On the occasion of the 10th Anniversary Celebration of Full Communion: Anglican Church of Canada, the Evangelical Lutheran Church in Canada, the Evangelical Lutheran Church in America and The Episcopal Church.
This weekend Bishop Mark Hanson attended our synod assembly. He stayed until late Saturday, when he flew to the border of Canada and the U.S. for joint worship services on both sides of the border celebrating the full communion of the four churches. This pastoral letter marks the occasion.
I wasn't aware of this anniversary. However, Lowell Grisham, rector, St. Paul's Episcopal of Fayetteville and I, having already begun conversations on how to live out our full communion agreement with each other, had arranged for him to do so to be our preacher and presider in my absence for synod assembly. It was pure serendipity that he was preaching and presiding on the 10 anniversary. There is beauty in that serendipity.
The full ramifications of this didn't dawn on me until I receive an e-mail Monday morning from one of our members. Here's what Tom wrote, reprinted with his permission:
Wanted to share something with you. I couldn’t believe how meaningful it was to me to have the Eucharist administered by our Rev. Grisham. This isn’t a comment about his sermon or anything but it took the intellectual truth that we are all the same church and slapped me in the face with reality. I often think of the church as good shepherd and focus on good shepherd and what our congregation does and can do. For some reason Sunday, I felt the church was much more than good shepherd church or the ELCA or even those two denominations. I can’t call it an Epiphany because I knew the church was all of us but it sure made it meaningful in a very real way.
If anyone else had this same feeling, it might not be a bad idea for you to preach one Sunday a year at St. Paul’s and administer the Eucharist and have Rev. Grisham preach at Good Shepherd on that same day. We thought it would be a cool way to remind everyone that the church is often bigger than what we focus upon.

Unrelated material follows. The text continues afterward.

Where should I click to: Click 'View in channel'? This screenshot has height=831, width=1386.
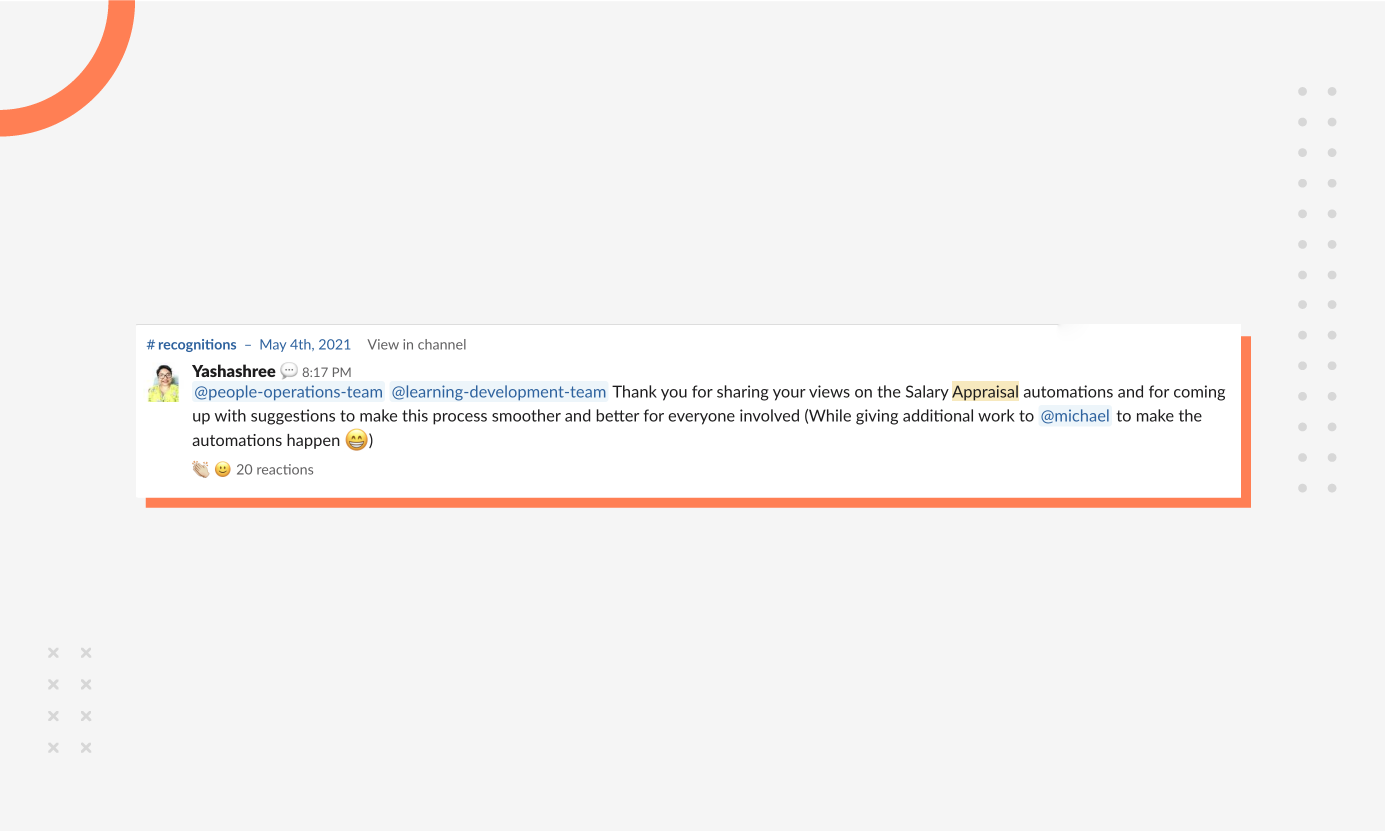pyautogui.click(x=416, y=344)
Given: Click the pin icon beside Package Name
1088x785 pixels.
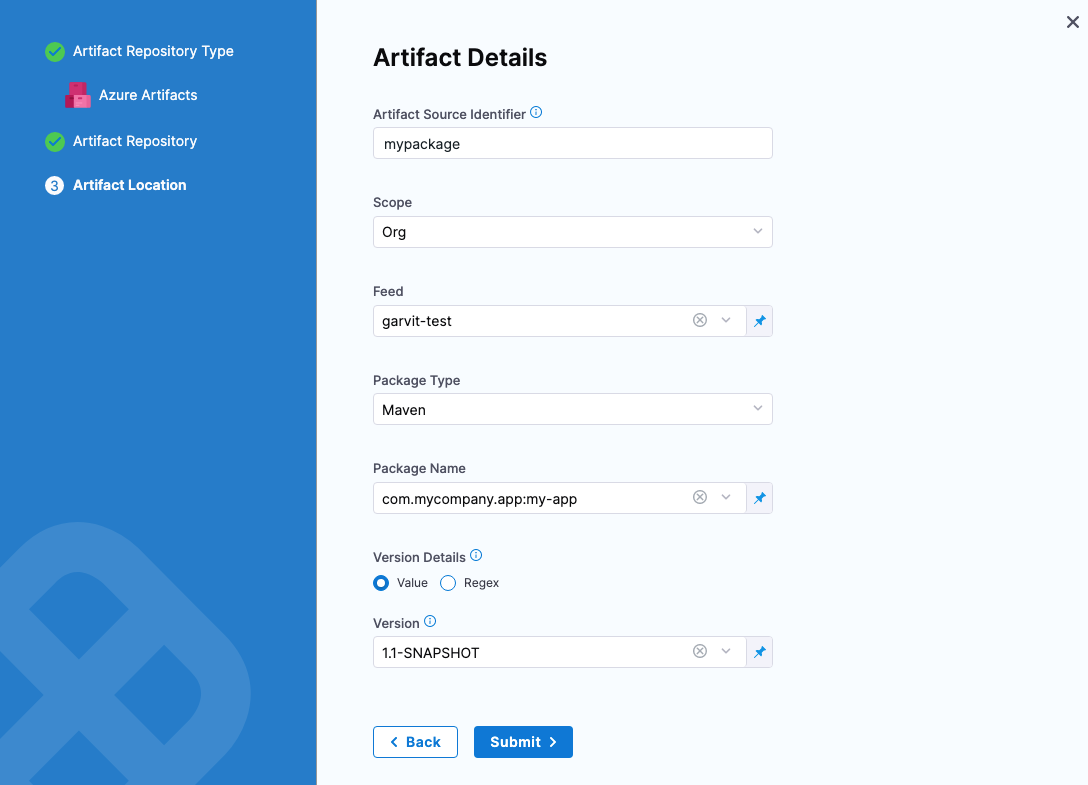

There is something about the visible expression of unity, and the exchange of ministers from different communions, that simply preaches, in and of itself, above and more deeply than any words or written agreements can communicate. Here is Christ's body, here is Christ's blood, and in receiving it we are united in Christ.
Thank you to Tom for helping me comprehend this in an even more significant way, and I promise that we will pursue his suggestion. In fact, our first ecumenical service together as two congregation will be on the Feast of Ascension, June 2nd, at GSLC with myself as preacher and Lowell as presider. Praise God.